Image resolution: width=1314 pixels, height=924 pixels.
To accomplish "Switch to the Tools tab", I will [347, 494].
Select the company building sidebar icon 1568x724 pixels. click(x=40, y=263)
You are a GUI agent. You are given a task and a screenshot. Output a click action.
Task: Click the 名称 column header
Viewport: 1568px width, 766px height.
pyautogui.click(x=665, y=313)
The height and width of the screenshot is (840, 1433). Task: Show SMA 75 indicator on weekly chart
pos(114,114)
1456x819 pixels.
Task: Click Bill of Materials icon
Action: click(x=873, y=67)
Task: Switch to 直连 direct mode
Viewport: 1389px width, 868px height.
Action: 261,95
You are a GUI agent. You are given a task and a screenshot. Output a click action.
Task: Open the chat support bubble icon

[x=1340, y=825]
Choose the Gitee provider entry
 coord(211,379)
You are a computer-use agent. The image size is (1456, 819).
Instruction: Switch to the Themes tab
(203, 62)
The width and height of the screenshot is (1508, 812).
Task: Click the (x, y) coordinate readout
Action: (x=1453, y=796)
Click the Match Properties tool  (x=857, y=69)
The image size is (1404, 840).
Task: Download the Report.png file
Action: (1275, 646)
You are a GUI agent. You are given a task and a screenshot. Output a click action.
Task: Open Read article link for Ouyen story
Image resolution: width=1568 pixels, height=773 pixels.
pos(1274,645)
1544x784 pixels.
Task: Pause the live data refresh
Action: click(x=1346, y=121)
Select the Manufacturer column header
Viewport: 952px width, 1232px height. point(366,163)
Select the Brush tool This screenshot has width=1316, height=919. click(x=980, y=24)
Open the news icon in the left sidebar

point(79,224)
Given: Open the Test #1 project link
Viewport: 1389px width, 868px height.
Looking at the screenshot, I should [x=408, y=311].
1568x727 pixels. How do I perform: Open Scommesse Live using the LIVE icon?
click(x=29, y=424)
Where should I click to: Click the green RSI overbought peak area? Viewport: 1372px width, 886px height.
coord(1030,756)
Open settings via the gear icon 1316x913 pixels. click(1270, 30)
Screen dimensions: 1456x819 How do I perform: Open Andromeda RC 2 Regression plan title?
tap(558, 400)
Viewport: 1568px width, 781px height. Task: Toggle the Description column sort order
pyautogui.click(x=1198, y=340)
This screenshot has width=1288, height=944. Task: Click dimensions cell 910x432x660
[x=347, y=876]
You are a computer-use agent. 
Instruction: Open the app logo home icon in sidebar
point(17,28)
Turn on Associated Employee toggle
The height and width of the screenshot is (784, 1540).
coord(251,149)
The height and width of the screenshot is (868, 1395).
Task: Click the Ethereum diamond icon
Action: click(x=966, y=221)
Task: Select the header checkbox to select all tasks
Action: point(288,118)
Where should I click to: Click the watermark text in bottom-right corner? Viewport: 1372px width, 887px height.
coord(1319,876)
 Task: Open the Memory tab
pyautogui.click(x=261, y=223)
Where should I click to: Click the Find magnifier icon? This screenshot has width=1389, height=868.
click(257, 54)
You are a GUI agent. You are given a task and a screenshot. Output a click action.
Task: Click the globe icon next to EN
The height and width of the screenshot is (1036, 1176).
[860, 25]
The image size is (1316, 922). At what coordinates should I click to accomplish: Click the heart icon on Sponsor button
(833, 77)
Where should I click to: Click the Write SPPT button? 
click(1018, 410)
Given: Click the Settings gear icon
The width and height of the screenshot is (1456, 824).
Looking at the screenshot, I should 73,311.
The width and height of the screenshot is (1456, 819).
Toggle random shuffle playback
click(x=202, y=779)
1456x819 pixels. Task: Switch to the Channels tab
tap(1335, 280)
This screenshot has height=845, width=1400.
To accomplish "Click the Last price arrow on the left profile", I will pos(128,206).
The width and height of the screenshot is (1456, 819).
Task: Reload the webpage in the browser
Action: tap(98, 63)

○ ○ ○

* WHAT THIS TASK INVOLVES *
Go line by line through the records above and copy each one containing "computer".

* EXERCISE ANSWER *
You are a computer-use agent. The image size is (1456, 819).
You are a computer-use agent. 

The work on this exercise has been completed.